Objective
Copy the lines below word for word, leaving out the pictures.

Lines of data:
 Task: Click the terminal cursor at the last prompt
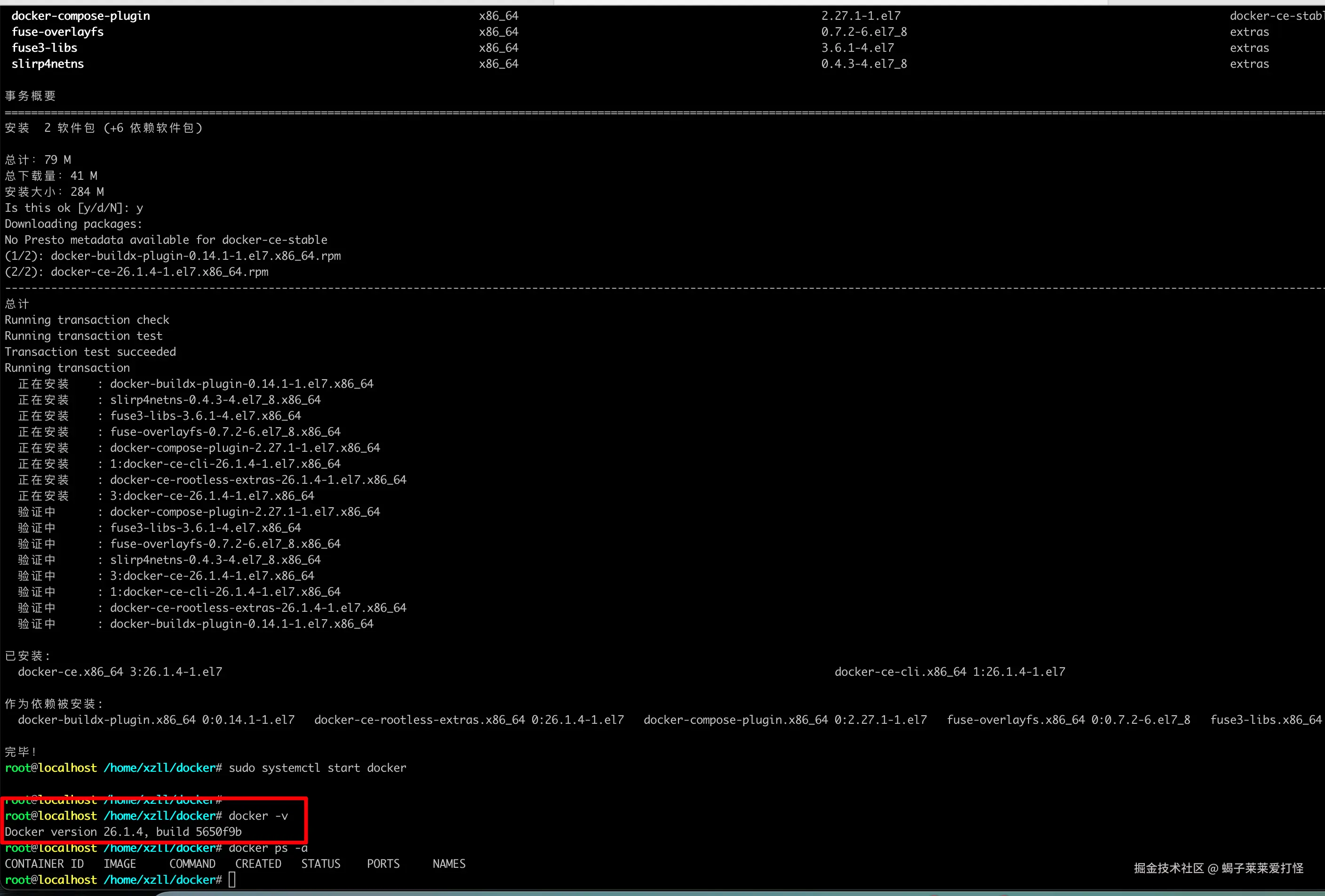232,880
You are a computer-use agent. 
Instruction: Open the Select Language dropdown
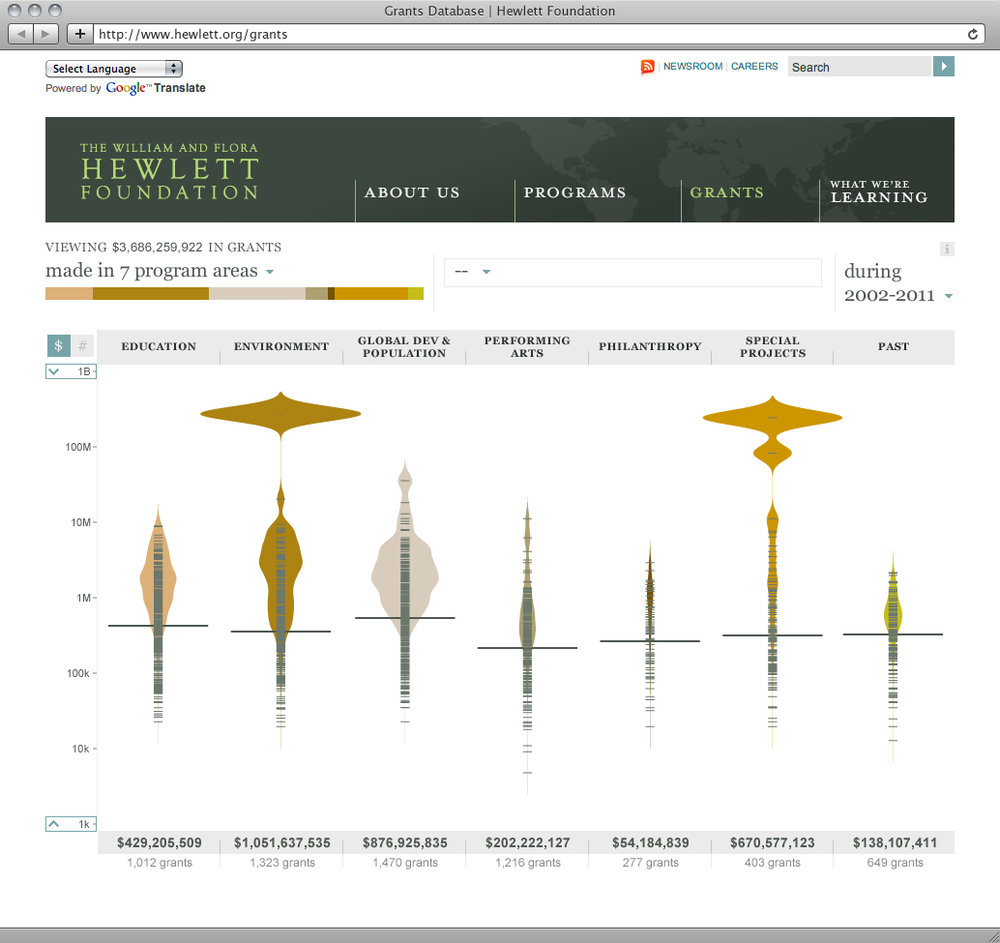tap(114, 69)
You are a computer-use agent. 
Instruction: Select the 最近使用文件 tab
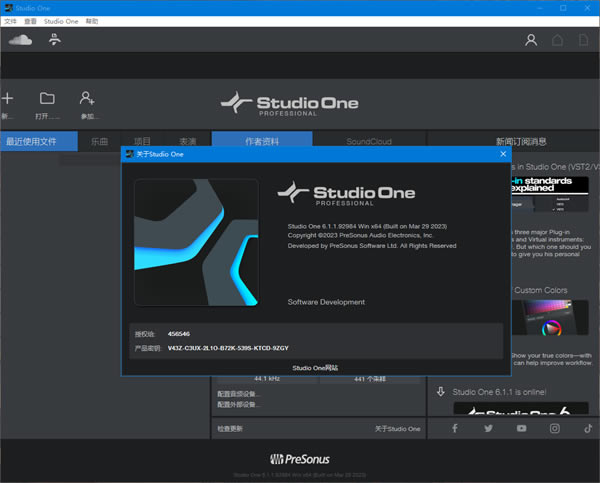coord(39,141)
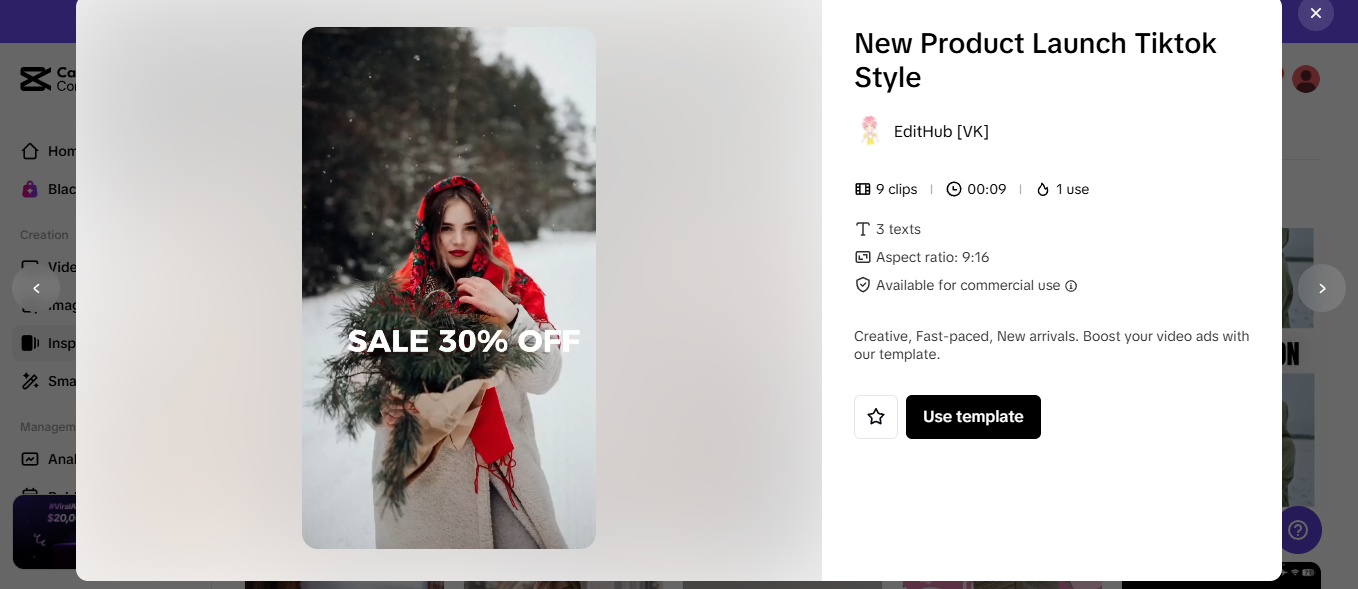1358x589 pixels.
Task: Open Analytics chart icon in sidebar
Action: tap(30, 459)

Expected output
 Task: Click the terminal cursor at the last prompt
232,880
You are a computer-use agent. 
Instruction: Open the Select Language dropdown
tap(114, 69)
You are a computer-use agent. 
Instruction: Select the 最近使用文件 tab
coord(39,141)
1358x589 pixels.
Task: Open Analytics chart icon in sidebar
Action: tap(30, 459)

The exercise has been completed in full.